_WHAT TO DO_
What is needed is an exact copy of the line with "This screenshot has width=1278, height=578." and all lines that follow it in the entries below, the last line included.

_MATERIAL FOR THIS EXERCISE_
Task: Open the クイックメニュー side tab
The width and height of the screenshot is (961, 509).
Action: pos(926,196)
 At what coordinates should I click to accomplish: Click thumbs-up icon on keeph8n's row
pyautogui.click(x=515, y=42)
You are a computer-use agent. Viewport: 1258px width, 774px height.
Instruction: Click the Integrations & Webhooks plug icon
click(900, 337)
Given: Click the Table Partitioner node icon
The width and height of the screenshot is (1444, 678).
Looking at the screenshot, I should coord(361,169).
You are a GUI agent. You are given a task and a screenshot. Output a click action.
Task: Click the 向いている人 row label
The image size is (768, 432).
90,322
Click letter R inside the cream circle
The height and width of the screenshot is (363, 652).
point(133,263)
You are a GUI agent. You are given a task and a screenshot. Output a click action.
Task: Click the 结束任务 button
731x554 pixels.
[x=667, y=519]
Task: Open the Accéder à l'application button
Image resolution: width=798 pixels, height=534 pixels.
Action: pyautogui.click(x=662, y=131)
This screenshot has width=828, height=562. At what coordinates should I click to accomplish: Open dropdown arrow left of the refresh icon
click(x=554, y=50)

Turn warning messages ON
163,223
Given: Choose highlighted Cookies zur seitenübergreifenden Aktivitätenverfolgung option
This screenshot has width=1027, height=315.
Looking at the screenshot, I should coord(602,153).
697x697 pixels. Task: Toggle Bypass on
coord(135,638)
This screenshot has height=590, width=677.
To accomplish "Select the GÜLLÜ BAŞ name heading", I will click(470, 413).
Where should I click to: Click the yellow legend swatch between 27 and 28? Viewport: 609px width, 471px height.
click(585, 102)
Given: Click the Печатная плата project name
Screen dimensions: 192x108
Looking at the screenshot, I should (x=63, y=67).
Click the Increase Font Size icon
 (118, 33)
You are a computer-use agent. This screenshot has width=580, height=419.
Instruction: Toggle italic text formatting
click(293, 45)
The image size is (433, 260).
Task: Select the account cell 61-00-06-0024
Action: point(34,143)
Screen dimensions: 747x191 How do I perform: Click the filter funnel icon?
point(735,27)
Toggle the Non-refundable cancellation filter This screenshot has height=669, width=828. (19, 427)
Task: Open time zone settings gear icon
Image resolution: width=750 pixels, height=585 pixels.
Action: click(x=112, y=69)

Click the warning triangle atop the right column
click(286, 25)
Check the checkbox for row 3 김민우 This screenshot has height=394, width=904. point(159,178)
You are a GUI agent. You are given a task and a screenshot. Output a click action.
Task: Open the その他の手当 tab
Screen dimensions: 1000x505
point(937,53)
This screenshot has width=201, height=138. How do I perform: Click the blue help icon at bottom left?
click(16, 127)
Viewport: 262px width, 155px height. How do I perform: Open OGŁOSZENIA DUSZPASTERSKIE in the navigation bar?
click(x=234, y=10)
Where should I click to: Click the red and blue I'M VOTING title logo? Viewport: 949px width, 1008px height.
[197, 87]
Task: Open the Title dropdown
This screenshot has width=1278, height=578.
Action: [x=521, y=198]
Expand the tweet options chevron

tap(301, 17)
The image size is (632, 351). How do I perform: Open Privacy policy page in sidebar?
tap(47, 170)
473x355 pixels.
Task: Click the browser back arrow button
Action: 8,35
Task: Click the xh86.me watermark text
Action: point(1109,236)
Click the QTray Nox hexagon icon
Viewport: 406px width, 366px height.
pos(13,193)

_RESPONSE FOR THIS EXERCISE_
This screenshot has width=1278, height=578.
Action: [x=521, y=198]
Expand the tweet options chevron

tap(301, 17)
The image size is (632, 351). How do I perform: Open Privacy policy page in sidebar?
tap(47, 170)
473x355 pixels.
Task: Click the browser back arrow button
Action: 8,35
Task: Click the xh86.me watermark text
Action: point(1109,236)
Click the QTray Nox hexagon icon
Viewport: 406px width, 366px height.
pos(13,193)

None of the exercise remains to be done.